Kahramanmaraş merkezli son yaşanan büyük depremlerin ardından riskli binaların kentsel dönüşüm kapsamında yeniden yıkılıp yapılması hız kazandı.
Saha incelemelerinde, yapılaşmanın özellikle en yoğun olduğu İstanbul’da 1,5 milyon riskli yapı olduğu ifade ediliyor. Bir çok yerde belediyelerle anlaşan hak sahipleri, ev ve işyerini depreme dayanıklı yapılara dönüştürmek için yıkıp yeniden inşa ettirirken, bazı yerlerde ise güçlendirme yoluna gidiliyor.
Yıldız Teknik Üniversitesi Öğretim Üyesi Prof. Dr. Ali Koçak, muhabirlere, daha çok kat fazlalığı olup imar izni olmayan yapılarda güçlendirmenin tercih edildiğini söyledi.
Onarım ve güçlendirme işlemlerinin biraz daha ayrıntı ihtiva ettiğini, daha iyi mühendislik bilgisi ve ustalık gerektirdiğini belirten Koçak, “Eğer binanız çok eskiyse, yani yapımı 30 yılı geçmiş bir binaysa, korozyon varsa, diğer özellikleri depreme dayanıklı olmayan bir nitelikte dayanımı yetersiz ise bu tür binaları güçlendirmek yerine yıkıp yeniden yapılmasını daha çok tercih ediyoruz.” dedi.
Koçak, ufak tefek arızalarının olması ve yapım teknikleri açısından çok risk teşkil etmemesi, bazı küçük oynamalar ve güçlendirmelerle risksiz, depreme dayanıklı hale getirilebilmesi durumunda ise güçlendirmeyi de tavsiye ettiklerini kaydetti.
“GÜÇLENDİRME EN ÇOK, ŞİŞLİ VE BEŞİKTAŞ’TA”
Özellikle İstanbul ve Marmara Bölgesi’nde güçlendirme yapmak isteyenlerin gerekçelerinin başında imar fazlalığı geldiğine dikkati çeken Koçak, şöyle devam etti:
“Diyelim ki binanız 7 kat, ama imar durumu 4 kat.

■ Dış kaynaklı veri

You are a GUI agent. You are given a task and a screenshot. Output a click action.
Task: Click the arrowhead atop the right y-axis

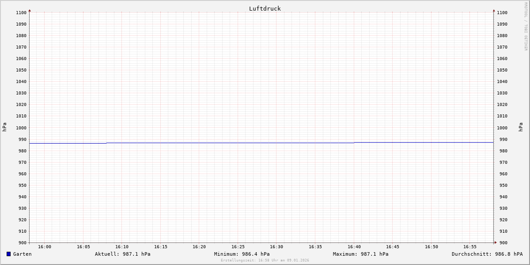(x=494, y=10)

Bu durumda insanlar güçlendirme yapmak zorunda kalıyorlar. Şişli’yi, Beşiktaş’ı buna örnek verebiliriz. Oralarda imar 1 kat indirildi. Dolayısıyla mevcutta 5 kat olan imarlar 4 kata düşünce vatandaşlar o 1 katın parasını da ödemek zorunda kalıyor. Yıkıp yeniden yapsalar 1 kat kaybedecekler. Bundan dolayı güçlendirmeyi tercih ediyorlar. İyi bir planlamayla buradaki insanların önü açılabilir. Eski imarların korunması halinde burada yaşayan insanlar da binalarını güçlendirmek yerine yıkıp yeniden yapacaklardır. Hem daha modern bir bina üretmiş olacağız. Dünün koşullarına göre daha teknik malzemeler kullanılmış olacak. Daha modern malzemeler kullanılmış olacak ve bina için daha iyi olacak.”
Binanın eski ve riskli olması durumunda güçlendirme yapma maliyetinin, binanın normal şartlarda yıkıp yeniden yapma maliyetine yaklaştığını vurgulayan Koçak, “Çünkü ince işler çok binada. Kaba inşaatlar durmuş halde gözükse bile orada esas olan ince maliyetler. Yani sıvası, parkesi, boyası gidiyor binanın. Dolayısıyla bunları yapmak zaten çok pahalı. Çok yüksek maliyetleri buluyor. İşler yarım kalıyor. Ama imar durumu, kat mülkiyet sorunları çözülürse bu binalar yıkılıp yeniden dönüşüm sağlanabilir.” değerlendirmesinde bulundu.
“KENTSEL DÖNÜŞÜM” VURGUSU
Ali Koçak, özellikle yapılaşmanın ve ticaretin en yoğun olduğu Marmara Bölgesi’nde yapılması gereken çalışmanın “kentsel dönüşüm” olduğunun da altını çizerek, sözlerini şöyle tamamladı:
“Ama alansal dönüşüm ya da yerinde dönüşüm olmalı. Eğer bu insanların canını kurtarmak istiyor isek o zaman biz şu an için fazlalıklara bakmadan insanlara bir şekilde yerinde dönüşüm izni vermek gerekiyor. İyi bir planlama yaparak binaları bölge bölge dönüştürebiliriz. Önce geçici barınma alanları üretip, buradaki insanları binaları bitene kadar deplase edip sonradan kendi binalarını yıkıp yeniden yaparak o insanları tekrar eski yerlerine taşımak gerekir. Ancak bu şekilde biz İstanbul’u, Marmara’yı kurtarabiliriz.”